Non si può definire entusiasmante il dibattito parlamentare sulla proposta di legge diretta a introdurre il crimine di tortura nel nostro codice penale. Un paio di metafore sportive aiutano a capire cosa sta succedendo. La discussione ricorda qualcosa che è a metà tra una gara di velocità nel ciclismo su pista quando entrambi gli atleti iniziano un noioso “surplace” fermandosi sul posto in attesa che l’altro faccia la prima mossa e la partita di calcio Svezia Portogallo under 21 di qualche giorno fa quando le due nazionali hanno messo in pratica il più classico dei biscotti facendo melina a centrocampo, accordandosi per un pareggio e così eliminando l’Italia.

In Senato vi è la più classica fase di stallo. Una cosa emerge chiara dalla lettura degli atti parlamentari: a Palazzo Madama hanno deciso di modificare il testo approvato alla Camera lo scorso aprile ritenuto troppo “punitivo” nei confronti delle forze dell’ordine. Chi è intervenuto si è detto sensibile alle pressioni giunte dalle forze dell’ordine. Sono stati presentati emendamenti diretti a rendere il testo ancora più generico di quello che già era. Va detto che la commissione Giustizia del Senato ha sentito in audizione informale tutti i capi delle forze di polizia, compreso il capo dell’amministrazione penitenziaria, ma nessuno di quegli accademici o di quelle organizzazioni non governative che da trent’anni si occupano del tema.

In Italia la tortura non può ancora essere chiamata per legge tortura. La parola tortura invece compare ben otto volte nelle Mandela Rules, senza che i redattori delle stesse temessero le reazioni delle forze di polizia in giro per il mondo, e ce ne sono di tremende. Lo scorso 21 maggio nel ricordo della prigionia di Nelson Mandela, la Commissione Onu sulla prevenzione del crimine e la giustizia penale ha approvato le nuove regole per il trattamento dei detenuti su scala universale.
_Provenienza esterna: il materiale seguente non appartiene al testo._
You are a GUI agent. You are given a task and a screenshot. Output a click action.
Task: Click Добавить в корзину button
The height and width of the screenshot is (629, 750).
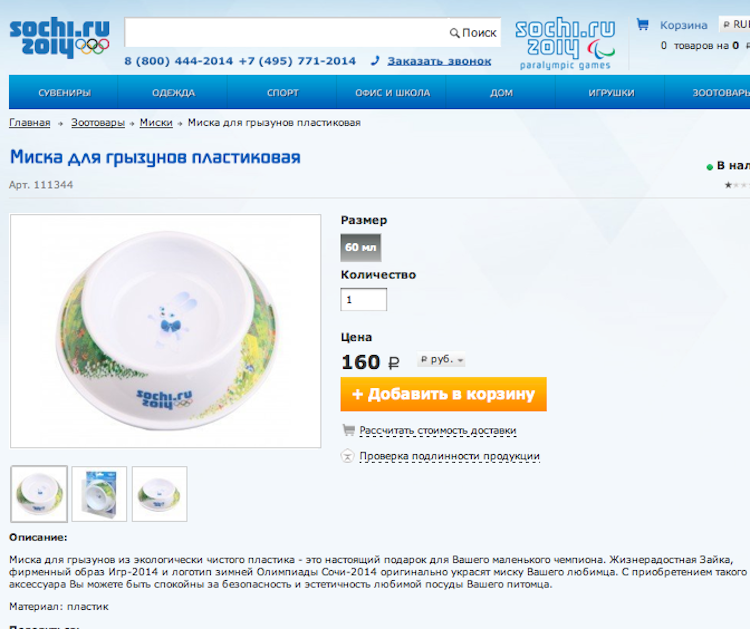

Spetta ora all’Assemblea generale dell’Onu ratificarle, si spera entro la prossima sessione. Le Regole seppur non vincolanti per gli Stati costituiscono un punto di riferimento normativo per elevare gli standard di vita nelle carceri in giro per i continenti, pur sapendo che non è facile conciliare culture sociali, religiose e penali molto diverse tra loro.

Come anticipato nel testo la parola «tortura» compare ben otto volte, nella consapevolezza che solo attraverso la prevenzione e la formazione, la qualificazione e la gratificazione dello staff penitenziario la tortura potrà essere del tutto debellata. Ovviamente l’approvazione delle Mandela Rules costituisce un passo in avanti importante anche per l’Italia che con gli Stati generali sulla pena promossi dal Ministero della Giustizia sta sperimentando modalità innovative a ampie di partecipazione ai processi di riforma.

Nel commentare l’approvazione delle regole Onu, l’American Civil Liberties Union, ovvero la più importante organizzazione per i diritti umani negli Usa, ha usato la parola «vittoria». In particolare riferendosi alle disposizioni che limitano l’isolamento disciplinare. La pratica dell’isolamento, quando è prolungato nel tempo e privo di ogni forma di controllo medico o giurisdizionale, confina con la tortura. Sono previsti limiti temporali e di contenuto alla misura.

L’isolamento provoca desocializzazione, instabilità emotiva, danni psichici. Il suggerimento è utile anche per il legislatore italiano visto che in questi giorni alla Camera è in discussione la legge delega per la riforma dell’ordinamento penitenziario. Tutte le misure disciplinari, isolamento compreso, devono essere supervisionate da un giudice, non devono interrompere i rapporti con l’esterno, devono essere extrema ratio. Prima di isolare una persona provocandogli un danno irreversibile va intrapresa ogni via alternativa per risolvere il conflitto insorto tra chi custodisce e chi è custodito. Vanno sperimentate anche in carcere pratiche di mediazione sociale.

Si dà atto, nelle Mandela Rules, che il sistema disciplinare nelle prigioni spesso è fonte di ulteriori sofferenze arbitrariamente imposte.

Dunque così come un Giano bifronte, l’Italia che ha avuto un ruolo importante nell’elaborazione delle nuove Regole penitenziarie Onu, non riesce a fare un passo in avanti nel definire «tortura» ciò che il diritto internazionale chiama senza patemi d’animo «torture». Speriamo che in Senato si superi il “surplace” ma che soprattutto non si prepari il biscotto.